ERGO

It provoked action by at least one person in the audience.  Tom Bales of Euclid laboratories accepted Jill's challenge by starting:

"ERGO "The World's Largest Telescope".

Looking through the ERGO site I came to a form to fill out if your interested in participating.  Of course I was - how could I not be interested in being a part of a project building the worlds largest telescope.  Tom came back to me and proposed, on the bases of what I was doing with SETI Net and that I use a GPS based system to lock the clocks of my observatory, that I be a part of the ERGO team to build the next generation of pixels. That was the start. 

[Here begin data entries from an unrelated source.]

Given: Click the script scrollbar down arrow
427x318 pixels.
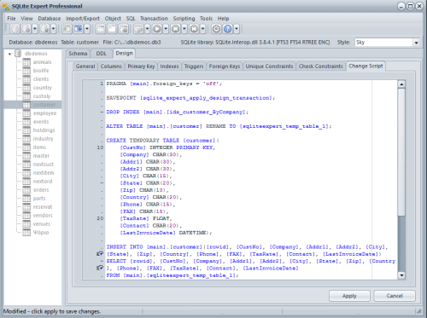Looking at the screenshot, I should click(x=401, y=275).
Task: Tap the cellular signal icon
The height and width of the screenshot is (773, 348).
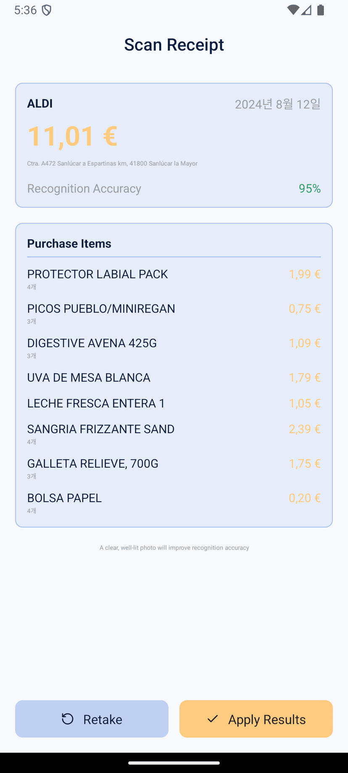Action: pos(306,10)
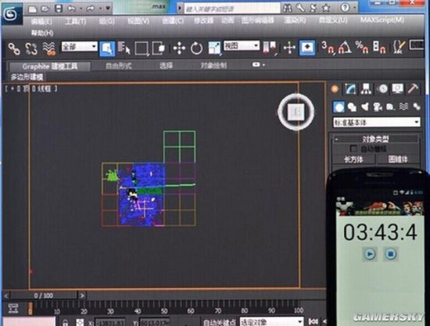The height and width of the screenshot is (326, 430).
Task: Click the search keyword input field
Action: pyautogui.click(x=231, y=9)
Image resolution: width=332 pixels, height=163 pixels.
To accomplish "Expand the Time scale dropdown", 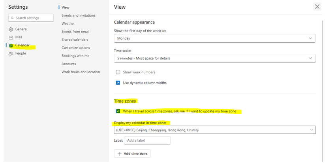I will click(x=214, y=58).
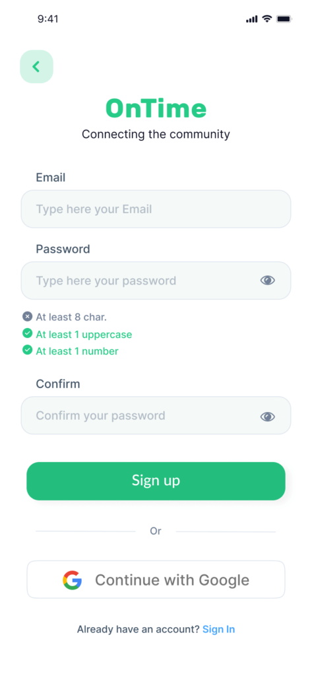Image resolution: width=312 pixels, height=676 pixels.
Task: Click the green Sign up button
Action: [x=156, y=481]
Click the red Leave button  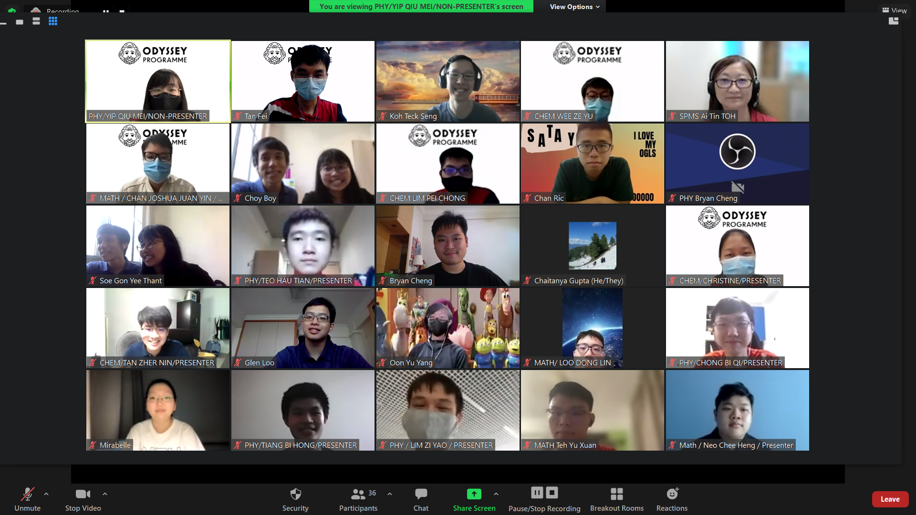[x=890, y=499]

Cosmic ray telescopes do not conform to a per-conceived notion of either and optical or radio telescopes. The ERGO telescope is like that as well.  It consists of a number of small boxes (called Pixels), connected to power, a GPS antenna, the Internet and nothing else.  They can live in a closet or on a teachers desk and they require no attention or maintenance but provide a window into the cosmic unknown.

My work on the ERGO project is summarized in Volume 7, Chapter 47 of the SETI Net notebook.

The basic problem with the ERGO pixel is the use of Geiger-Muller tube for the detector. With a single detector tube there is no way to discern noise from gamma rays and there is a *lot* of noise in the world. What is needed is two detectors and a coincidence detector. If a pulse is seen by both detectors its probably not noise.